Word spread like wildfire, and just about every school employee, including the nurse, signed up for a few free plants. The janitor, who had signed up for nine plants, caught me in the hall and thanked me profusely. And from then on, my classroom was always immaculate.
In all, I grew 200 tomato plants in cell packs. Just before Memorial Day, I distributed them with a friendly "good luck" and "plant them deep." Everyone enthusiastically accepted the stocky, dark green plants that held the promise of bumper crops throughout the county. When he discovered I was giving away 200 plants for free, the seventh-grade math teacher did inform me that, at 50 cents a plant, I could easily be making $100. I just smiled.
Two weeks into June, school ended for another year. July and August were blisteringly hot with a lot of haze and humidity and temperatures topping 90° F for weeks on end. Occasionally, thunderstorms ripped through the afternoon calm and temporarily cooled things off. Before I knew it, though, there was a crispness in the air, and it was Labor Day. School was starting again.
The second-grade teachers met me at the gym door. "George, your tomato plants produced bountifully," they gushed. "Try some of the spaghetti sauce we made from the fruit." They each handed me a quart.
"I let the vines spread on black plastic and they did wonderfully," one eighth-grade teacher reported. "My wife's making tomato marmalade -- I'll save you a jar."
In the hall, I met the janitor, mop in hand. "Hornworms got one of the plants, but the other eight did great. I got baskets of ripe tomatoes." "Here," he said, reaching into a canvas backpack, "try a loaf of my wife's tomato bread." The seventh-grade math teacher pulled me aside and raved that he had harvested 200 fruits from one plant -- and put up 25 quarts of crushed tomatoes, saving him at least $30 at the grocery store.

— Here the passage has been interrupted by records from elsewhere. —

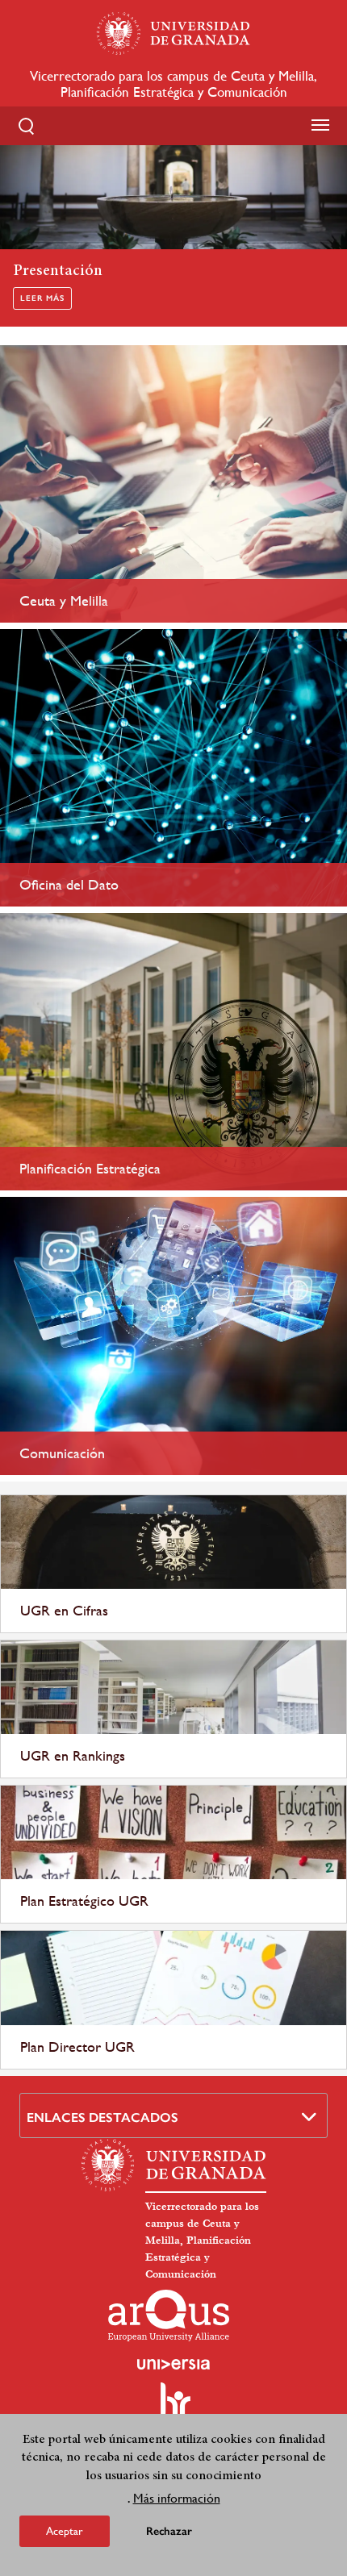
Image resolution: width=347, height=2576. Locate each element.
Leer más (42, 298)
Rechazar (169, 2531)
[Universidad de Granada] (173, 33)
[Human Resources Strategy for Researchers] (173, 2407)
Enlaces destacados (102, 2117)
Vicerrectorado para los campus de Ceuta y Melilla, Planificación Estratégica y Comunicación (173, 84)
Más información (176, 2498)
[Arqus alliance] (168, 2315)
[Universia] (173, 2364)
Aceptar (64, 2530)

In the weeks that followed, I carried home a feast of homemade goodies: tomato sauce, tomato jam, tomato soup, chili sauce, aspic, ratatouille, marinated tomatoes, salsa, stewed tomatoes and pizza sauce -- all made from the fruits of the free plants. I got to sample so many different dishes, but the good feeling I harbored was worth more than all the gifts combined. It made me realize that there is, indeed, a "free lunch," and it's delicious, too.